Para começar, não custa (re)lembrar que é melhor deixar de lado pérolas como “a vírgula serve para respirar” ou “cada vez que se respira, coloca-se uma vírgula”. Definitivamente, é bom esquecer esses “conceitos”.

Essas falsas teses decorrem _provavelmente_ da inversão do raciocínio: como a vírgula muitas vezes indica uma pausa, supõe-se (erroneamente) que a toda pausa corresponde uma vírgula. Não é assim. Quando o sujeito é longo, por exemplo, é normal que, na leitura, haja uma pausa entre ele e o verbo, o que não significa que se deva colocar uma vírgula entre esses dois termos da oração.

Verbo e sujeito (ou sujeito e verbo) não se separam por vírgula, mesmo que o sujeito seja extenso. Vejamos estes dois casos: “Meu filho dorme!”; “Meu filho, dorme!”. Nesses trechos, a função de “meu filho” depende da presença ou da ausência da vírgula.

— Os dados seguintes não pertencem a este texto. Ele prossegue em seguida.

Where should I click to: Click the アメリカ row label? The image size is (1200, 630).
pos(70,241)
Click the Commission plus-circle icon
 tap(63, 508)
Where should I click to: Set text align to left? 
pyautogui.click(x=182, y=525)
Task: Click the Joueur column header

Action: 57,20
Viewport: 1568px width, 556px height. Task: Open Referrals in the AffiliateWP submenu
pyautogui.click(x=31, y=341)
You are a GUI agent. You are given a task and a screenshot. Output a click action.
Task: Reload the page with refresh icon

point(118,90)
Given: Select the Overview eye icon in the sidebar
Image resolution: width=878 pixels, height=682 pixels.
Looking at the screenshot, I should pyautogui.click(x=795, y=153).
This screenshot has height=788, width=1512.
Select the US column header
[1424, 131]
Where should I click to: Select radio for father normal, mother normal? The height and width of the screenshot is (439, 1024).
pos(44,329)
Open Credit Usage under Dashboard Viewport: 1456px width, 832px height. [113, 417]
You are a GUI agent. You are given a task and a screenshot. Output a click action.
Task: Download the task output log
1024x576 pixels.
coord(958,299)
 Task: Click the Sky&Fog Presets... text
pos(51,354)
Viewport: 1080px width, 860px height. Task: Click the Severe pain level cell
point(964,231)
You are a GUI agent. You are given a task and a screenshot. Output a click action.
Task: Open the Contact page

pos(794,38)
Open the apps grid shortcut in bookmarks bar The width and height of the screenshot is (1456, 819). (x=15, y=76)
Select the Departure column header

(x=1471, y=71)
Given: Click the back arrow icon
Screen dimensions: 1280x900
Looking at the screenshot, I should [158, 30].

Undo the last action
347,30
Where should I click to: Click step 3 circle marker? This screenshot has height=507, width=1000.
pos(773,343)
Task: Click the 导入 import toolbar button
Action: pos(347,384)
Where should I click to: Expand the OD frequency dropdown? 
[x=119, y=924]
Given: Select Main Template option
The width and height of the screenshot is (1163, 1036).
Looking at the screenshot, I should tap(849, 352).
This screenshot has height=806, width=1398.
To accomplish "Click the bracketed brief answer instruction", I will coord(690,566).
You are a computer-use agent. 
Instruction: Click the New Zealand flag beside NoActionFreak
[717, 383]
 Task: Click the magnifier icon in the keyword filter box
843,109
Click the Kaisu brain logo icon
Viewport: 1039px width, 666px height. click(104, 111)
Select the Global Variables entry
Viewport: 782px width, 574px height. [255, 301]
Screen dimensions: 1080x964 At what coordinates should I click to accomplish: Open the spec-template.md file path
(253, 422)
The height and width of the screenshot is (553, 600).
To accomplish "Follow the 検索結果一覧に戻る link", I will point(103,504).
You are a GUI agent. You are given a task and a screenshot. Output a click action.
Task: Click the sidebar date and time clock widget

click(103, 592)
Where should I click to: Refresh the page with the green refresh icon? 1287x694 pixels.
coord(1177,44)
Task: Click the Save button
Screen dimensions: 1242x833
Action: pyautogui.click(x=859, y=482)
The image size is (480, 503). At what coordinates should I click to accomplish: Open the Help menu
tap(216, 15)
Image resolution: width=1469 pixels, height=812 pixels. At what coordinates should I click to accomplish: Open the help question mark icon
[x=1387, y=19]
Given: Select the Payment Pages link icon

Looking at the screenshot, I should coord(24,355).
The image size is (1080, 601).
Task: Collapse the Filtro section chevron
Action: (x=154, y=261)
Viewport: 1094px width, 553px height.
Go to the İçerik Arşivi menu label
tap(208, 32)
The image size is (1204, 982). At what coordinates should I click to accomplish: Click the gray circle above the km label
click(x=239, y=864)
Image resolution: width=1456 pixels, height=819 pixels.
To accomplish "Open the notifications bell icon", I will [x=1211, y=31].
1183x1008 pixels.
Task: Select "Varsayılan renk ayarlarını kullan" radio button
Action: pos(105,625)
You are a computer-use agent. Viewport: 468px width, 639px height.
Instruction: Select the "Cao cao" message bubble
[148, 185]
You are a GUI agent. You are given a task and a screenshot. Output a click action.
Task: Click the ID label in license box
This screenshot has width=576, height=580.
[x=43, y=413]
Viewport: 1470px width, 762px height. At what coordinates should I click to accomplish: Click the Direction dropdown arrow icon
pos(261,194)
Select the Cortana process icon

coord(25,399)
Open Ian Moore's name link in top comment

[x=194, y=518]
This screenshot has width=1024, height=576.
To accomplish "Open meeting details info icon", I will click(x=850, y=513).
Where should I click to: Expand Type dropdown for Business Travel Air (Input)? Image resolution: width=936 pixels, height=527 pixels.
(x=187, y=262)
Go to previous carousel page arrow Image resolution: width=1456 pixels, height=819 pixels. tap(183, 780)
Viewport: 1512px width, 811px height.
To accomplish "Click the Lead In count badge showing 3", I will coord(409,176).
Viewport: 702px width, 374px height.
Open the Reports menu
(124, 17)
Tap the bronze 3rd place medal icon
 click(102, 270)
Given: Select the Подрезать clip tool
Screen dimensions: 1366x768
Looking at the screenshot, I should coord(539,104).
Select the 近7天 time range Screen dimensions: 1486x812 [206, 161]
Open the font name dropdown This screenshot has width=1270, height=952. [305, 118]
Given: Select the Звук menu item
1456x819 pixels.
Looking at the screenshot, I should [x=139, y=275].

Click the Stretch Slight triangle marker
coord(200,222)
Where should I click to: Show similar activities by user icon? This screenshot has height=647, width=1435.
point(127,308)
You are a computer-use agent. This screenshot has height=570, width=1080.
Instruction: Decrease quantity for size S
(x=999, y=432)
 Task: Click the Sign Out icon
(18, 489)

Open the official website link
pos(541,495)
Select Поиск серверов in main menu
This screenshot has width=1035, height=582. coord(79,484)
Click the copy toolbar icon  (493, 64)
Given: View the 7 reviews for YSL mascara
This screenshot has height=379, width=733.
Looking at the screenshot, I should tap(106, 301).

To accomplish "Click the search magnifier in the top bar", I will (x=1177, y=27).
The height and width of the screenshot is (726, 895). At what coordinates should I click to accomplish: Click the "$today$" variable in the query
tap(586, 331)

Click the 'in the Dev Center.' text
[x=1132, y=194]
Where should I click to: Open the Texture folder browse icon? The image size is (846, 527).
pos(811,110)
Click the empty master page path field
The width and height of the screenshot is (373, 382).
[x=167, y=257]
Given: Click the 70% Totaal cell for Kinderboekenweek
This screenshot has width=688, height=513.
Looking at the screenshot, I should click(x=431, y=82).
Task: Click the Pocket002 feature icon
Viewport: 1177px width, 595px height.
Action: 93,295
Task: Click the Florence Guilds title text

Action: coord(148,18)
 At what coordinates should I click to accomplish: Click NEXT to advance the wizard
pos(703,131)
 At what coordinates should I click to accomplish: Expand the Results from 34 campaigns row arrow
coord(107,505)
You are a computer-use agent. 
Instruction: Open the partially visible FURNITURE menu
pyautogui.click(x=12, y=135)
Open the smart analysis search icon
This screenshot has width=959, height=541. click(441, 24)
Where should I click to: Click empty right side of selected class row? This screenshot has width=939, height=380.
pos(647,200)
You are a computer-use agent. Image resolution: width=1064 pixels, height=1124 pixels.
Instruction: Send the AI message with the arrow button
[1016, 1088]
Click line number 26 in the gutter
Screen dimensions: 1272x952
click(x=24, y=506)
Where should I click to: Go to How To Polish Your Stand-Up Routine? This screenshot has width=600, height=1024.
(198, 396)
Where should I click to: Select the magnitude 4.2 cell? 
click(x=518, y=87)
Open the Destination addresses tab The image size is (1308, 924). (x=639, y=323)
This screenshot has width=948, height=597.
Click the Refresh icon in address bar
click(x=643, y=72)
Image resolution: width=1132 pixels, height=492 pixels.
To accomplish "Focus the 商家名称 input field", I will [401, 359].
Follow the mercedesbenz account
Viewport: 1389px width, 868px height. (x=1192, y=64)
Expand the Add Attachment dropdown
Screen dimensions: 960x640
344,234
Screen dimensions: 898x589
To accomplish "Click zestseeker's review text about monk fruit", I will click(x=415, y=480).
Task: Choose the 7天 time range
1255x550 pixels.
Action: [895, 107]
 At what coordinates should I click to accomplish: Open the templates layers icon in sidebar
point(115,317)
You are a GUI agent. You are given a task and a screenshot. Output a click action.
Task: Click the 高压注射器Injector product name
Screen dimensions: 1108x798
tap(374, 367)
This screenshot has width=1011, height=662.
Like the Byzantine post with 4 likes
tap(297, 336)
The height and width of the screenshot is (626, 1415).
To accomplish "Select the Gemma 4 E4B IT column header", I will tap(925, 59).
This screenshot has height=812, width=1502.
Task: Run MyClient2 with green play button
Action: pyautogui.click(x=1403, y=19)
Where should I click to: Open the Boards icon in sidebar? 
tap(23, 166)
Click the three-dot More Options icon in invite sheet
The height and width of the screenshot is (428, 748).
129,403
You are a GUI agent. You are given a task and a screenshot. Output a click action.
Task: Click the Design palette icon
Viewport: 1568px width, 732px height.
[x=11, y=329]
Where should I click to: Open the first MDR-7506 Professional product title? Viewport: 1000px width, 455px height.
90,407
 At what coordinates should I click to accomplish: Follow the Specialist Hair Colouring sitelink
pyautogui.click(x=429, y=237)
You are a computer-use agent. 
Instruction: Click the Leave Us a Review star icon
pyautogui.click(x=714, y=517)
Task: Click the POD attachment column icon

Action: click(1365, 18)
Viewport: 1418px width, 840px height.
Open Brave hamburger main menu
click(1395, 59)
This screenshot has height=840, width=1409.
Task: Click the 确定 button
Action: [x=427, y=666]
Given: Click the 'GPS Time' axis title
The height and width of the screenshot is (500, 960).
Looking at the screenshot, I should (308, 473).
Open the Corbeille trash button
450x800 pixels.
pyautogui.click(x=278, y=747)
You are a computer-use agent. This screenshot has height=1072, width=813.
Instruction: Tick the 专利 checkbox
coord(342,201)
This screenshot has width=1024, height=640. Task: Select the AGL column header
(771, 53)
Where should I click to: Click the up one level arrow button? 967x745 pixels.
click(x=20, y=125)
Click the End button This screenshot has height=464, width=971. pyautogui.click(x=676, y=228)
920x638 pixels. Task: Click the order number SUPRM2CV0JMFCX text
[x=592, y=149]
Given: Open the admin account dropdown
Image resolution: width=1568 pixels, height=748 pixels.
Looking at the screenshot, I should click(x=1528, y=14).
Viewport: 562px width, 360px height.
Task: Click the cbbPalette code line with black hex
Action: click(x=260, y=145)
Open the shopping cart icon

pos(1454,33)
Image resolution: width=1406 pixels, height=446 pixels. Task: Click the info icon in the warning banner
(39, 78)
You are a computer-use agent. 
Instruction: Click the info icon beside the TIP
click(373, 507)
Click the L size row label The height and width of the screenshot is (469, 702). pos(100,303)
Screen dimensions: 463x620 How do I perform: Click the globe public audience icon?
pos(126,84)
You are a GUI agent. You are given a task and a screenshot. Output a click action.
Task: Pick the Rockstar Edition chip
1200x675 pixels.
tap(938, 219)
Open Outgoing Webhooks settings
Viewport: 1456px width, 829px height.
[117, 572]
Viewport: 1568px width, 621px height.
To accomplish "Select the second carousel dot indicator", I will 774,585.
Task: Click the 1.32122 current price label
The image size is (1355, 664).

No primeiro exemplo (sem vírgula), “meu filho” é o sujeito da oração. Nesse caso, declara-se que o filho dorme. No segundo exemplo, a vírgula transforma “meu filho” em vocativo, que nada mais é do que o ser (real ou personificado) ao qual a mensagem é dirigida. A palavra “vocativo” é da mesma família de “evocar”, “evocação”, “convocar” etc.

Os dois exemplos do parágrafo anterior ilustram bem o que pode ocorrer quando se emprega uma “inofensiva” vírgula. Pode-se, por exemplo, transformar o sujeito em vocativo (e vice-versa); pode-se, enfim, pura e simplesmente alterar o sentido do texto.

Em mensagens publicitárias (de empresas privadas ou de órgãos públicos) é comum o emprego do vocativo sem a vírgula. Há algum tempo, havia uma campanha cujo lema era “Acorda Brasil!”. Que significa isso? Tudo, menos o que parecia ser o objetivo do Ministério da Educação (patrono da campanha). Para que o termo “Brasil” funcionasse como vocativo, teria sido necessário separá-lo por vírgula (“Acorda, Brasil!”).

A esta altura, alguém talvez esteja pensando nas formas verbais “acorda” e “dorme”, das frases “Acorda, Brasil!” e “Meu filho, dorme!”. Para que se configurasse a ideia de ordem e para que “Brasil” e “meu filho” efetivamente tivessem a função de vocativo, não seria necessário que as formas verbais fossem “acorde” e “durma”, respectivamente? A resposta é não. Consegue-se o tom imperativo (de ordem) na mensagem tanto com “acorda” e “dorme” quanto com “acorde” e “durma”.

Em termos de língua padrão, “acorda” e “dorme” são da segunda pessoa do singular (“tu”) do imperativo afirmativo, que, como já vimos algumas vezes neste espaço, deriva do presente do indicativo (sem o “s” final”). De “acordas (“tu acordas”) e “dormes” (“tu dormes”), fazem-se “acorda” e “dorme” (segunda pessoa do singular do imperativo afirmativo de “acordar” e “dormir”, respectivamente). Sempre em termos de língua padrão, a terceira pessoa do singular do imperativo é feita a partir do presente do subjuntivo (“acorde” e “durma”, respectivamente).

Moral da história: em “Acorda, Brasil!” e “Meu filho, dorme!”, temos (de acordo com a língua padrão) a segunda pessoa do singular (“tu”) do imperativo afirmativo; em “Acorde, Brasil!” e “Meu filho, durma!”, temos a terceira pessoa do singular (“você”). Se pensássemos na língua oral do Brasil, a questão seria um pouco diferente, mas isso fica para outra coluna.